Data extracted from a collection
══════════════════════════════

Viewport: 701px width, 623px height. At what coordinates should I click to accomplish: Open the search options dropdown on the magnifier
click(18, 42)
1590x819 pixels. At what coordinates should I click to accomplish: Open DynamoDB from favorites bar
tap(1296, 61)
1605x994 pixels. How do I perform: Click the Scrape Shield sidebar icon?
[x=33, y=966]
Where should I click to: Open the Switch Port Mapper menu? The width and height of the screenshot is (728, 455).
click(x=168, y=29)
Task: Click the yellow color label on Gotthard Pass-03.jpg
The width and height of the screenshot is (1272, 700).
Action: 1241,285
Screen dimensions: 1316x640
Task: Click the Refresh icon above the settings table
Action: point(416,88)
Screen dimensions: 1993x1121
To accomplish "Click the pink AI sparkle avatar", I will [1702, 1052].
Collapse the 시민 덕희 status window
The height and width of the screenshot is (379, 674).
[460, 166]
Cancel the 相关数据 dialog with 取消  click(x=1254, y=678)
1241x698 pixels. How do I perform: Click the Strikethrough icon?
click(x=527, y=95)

══════════════════════════════

## Work instruction
Repeat the records exactly, including every line.

## Your solution
Viewport: 701px width, 623px height. At what coordinates should I click to accomplish: Open the search options dropdown on the magnifier
click(18, 42)
1590x819 pixels. At what coordinates should I click to accomplish: Open DynamoDB from favorites bar
tap(1296, 61)
1605x994 pixels. How do I perform: Click the Scrape Shield sidebar icon?
[x=33, y=966]
Where should I click to: Open the Switch Port Mapper menu? The width and height of the screenshot is (728, 455).
click(x=168, y=29)
Task: Click the yellow color label on Gotthard Pass-03.jpg
The width and height of the screenshot is (1272, 700).
Action: 1241,285
Screen dimensions: 1316x640
Task: Click the Refresh icon above the settings table
Action: point(416,88)
Screen dimensions: 1993x1121
To accomplish "Click the pink AI sparkle avatar", I will [1702, 1052].
Collapse the 시민 덕희 status window
The height and width of the screenshot is (379, 674).
[460, 166]
Cancel the 相关数据 dialog with 取消  click(x=1254, y=678)
1241x698 pixels. How do I perform: Click the Strikethrough icon?
click(x=527, y=95)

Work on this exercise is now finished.